It goes without saying that these women, like Jessica Simpson, were not fat.

My advice was simple: Move. Be more active when you're making love. Become a vehicle for pleasure rather than an object to be looked at. It takes your mind away from how you're looking to what you're doing.

It's advice that Jessica Simpson could use... if she could do anything other than being an object to look at. And that's the real problem with the Simpson Saga. It isn't about her weight on the scale; it's her weightlessness on the stage. She doesn't have the ability to do anything except get people to look at her.

I know I'm supposed to feel bad that she broke down at a concert, forgot the words and almost walked off the stage, but I can't. I have no empathy for people who use their looks and only their looks to get ahead. If you forget the lyrics (which singer hasn't?) then you figure out a way to keep going. If you're sometimes too sad to perform (which singer isn't?) you do it anyway. Sandra Bernhardt once told me in an interview that the mark of talent is to face all these obstacles and put on a good show. In other words, it's your talent that carries you over the finish line, not your body.

There are other women who've been unfairly attacked (and it's always unfair) about their weight. But they got through it because their talent prevailed. Oprah's yo-yo dieting, Jamie Lee Curtis' insistence on being photographed without being photoshopped, Kate Winslet's trashing of a magazine for cropping her thighs -- these are women who fought back and flourished because they relied on something other than their bodies to make their mark.

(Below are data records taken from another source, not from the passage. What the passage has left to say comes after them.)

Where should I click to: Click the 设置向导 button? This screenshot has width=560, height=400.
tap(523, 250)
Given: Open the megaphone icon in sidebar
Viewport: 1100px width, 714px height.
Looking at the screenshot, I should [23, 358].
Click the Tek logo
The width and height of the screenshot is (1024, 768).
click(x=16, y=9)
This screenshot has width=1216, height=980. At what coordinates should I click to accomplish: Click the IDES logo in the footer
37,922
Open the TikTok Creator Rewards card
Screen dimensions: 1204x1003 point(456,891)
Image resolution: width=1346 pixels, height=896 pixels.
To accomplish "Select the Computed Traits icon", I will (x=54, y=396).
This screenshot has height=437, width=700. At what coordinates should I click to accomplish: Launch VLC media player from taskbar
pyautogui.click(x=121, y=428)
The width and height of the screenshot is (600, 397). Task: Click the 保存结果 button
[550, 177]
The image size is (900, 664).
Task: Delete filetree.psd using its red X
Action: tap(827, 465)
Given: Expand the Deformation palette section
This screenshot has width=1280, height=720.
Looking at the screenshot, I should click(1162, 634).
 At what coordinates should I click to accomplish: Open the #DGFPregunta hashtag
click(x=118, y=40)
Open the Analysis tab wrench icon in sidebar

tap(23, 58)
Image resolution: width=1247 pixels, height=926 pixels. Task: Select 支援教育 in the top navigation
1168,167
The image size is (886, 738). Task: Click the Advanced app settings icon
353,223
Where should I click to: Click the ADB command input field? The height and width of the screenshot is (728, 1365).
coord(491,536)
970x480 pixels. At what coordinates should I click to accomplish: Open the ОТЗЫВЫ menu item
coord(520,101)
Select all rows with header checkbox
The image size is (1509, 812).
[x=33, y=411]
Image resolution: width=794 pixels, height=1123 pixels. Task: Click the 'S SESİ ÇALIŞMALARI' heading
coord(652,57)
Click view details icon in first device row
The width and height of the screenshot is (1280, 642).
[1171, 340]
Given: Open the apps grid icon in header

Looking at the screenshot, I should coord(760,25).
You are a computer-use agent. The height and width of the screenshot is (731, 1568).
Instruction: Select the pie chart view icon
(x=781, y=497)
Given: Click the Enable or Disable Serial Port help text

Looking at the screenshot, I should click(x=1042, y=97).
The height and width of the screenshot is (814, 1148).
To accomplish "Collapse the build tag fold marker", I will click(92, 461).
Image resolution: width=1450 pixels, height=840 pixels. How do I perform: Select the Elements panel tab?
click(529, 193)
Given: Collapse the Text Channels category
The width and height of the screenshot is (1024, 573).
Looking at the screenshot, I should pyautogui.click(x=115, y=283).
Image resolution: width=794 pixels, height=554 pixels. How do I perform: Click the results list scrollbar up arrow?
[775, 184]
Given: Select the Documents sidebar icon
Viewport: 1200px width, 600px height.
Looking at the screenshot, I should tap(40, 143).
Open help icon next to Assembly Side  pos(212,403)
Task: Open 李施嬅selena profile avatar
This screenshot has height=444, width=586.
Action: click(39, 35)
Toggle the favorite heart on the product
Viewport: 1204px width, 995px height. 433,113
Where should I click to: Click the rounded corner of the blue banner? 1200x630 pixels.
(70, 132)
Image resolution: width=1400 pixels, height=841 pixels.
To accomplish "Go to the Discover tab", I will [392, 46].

Which brings us to Jess. If you make a living selling skinny you're going to get a killing for packing pounds. You can't spend an entire career impressing people with your body and then get upset because you're well, impressing them with your body. What, we're supposed to slobber over the tits-on-a-stick look and then pretend not to notice when the stick catches up with the tits?

I want to feel sorry for her, I really do. I have sisters and girlfriends and nieces who struggle against the myth that their worth is inversely proportionate to their weight. Body shame is so pervasive it leaves almost no woman untouched. When Kinsey worked on his famous study he found that women felt more embarrassed when he asked them about their weight than when he asked them about their masturbation practices or if they had lesbian experiences. And that was in 1953!

What works in the bedroom works outside of it. If you don't want to be judged strictly by your body place the attention outside of it. Be a vehicle for pleasure not an object to be looked at. If Jessica wants the attention off her body she's gotta get it onto her talent. And that's the rub. Take a look at this collection of "Before & After" pictures of Jessica Simpson and ask yourself: "Can I think of one movie, one song, one video, one anything (vehicle for pleasure) that could take my mind off the startling difference in her body (object to be looked at)?"

If this were Oprah, Kate or Jamie, the answer would be yes.